The strike pay terms will enable the Ontario Secondary School Teachers’ Federation (OSSTF) to “negotiate from a position of strength,” according to the memo, which was obtained by The Globe and Mail.
Union representatives discussed the strike pay and approved a levy to bolster their strike fund at a special meeting in late May.
Teachers have taken a wage cut in the last two years in the form of a minimum one day of unpaid leave. The union is seeking “real improvements” for its members, while both the Liberals and the Progressive Conservatives – who are leading the polls – have signalled that they won’t be handing out raises.
“Bargaining in this environment may well lead to conflict, including strikes,” the memo reads.
In the past, teachers have received significantly less strike pay, about $65 a day, according to OSSTF president Paul Elliot.
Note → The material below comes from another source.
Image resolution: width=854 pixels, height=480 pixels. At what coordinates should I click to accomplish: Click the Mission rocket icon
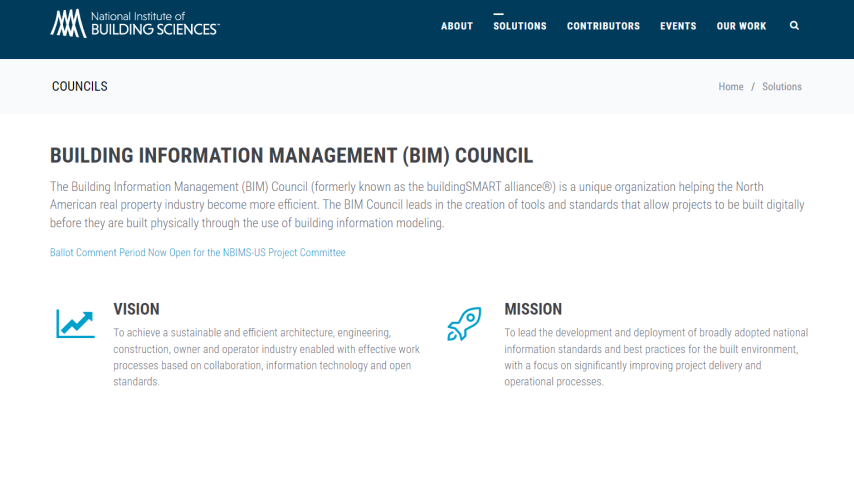[x=464, y=323]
He said the union is in “unchartered waters” given how Bill 122 has reshaped the negotiations process.
The legislation, which was introduced by Kathleen Wynne’s Liberals, defines how the bargaining process will work: Big monetary issues, such as salaries and benefits, will be negotiated centrally by the government, provincial unions and school board associations; bargaining on local issues, such as teachers’ workload, access to technology and training, would take place between individual school boards and their unions.
The legislation aims to avoid some of the chaos of last year, when teachers held walkouts and withdrew extracurriculars to protest contract terms imposed under former premier Dalton McGuinty. A Liberal Party spokesperson said the legislation will ensure a “more effective bargaining process, with clearer roles and responsibilities” that could avoid another battle.
Teacher contracts expire in August.
The Liberal budget that triggered the election didn’t provide new funds for teacher salaries, and the Conservatives have promised to freeze wages, cut support staff and raise class sizes.
The union memo refers to a “seemingly imminent struggle.” The OSSTF may be wanting to avoid the situation faced by the teachers’ union in B.C. where the strike pay fund has run dry just as teachers are voting this week on escalating their work stoppage to a full-strike.
Those in the Ontario education sector are expecting a tense showdown, regardless of which party wins on Thursday.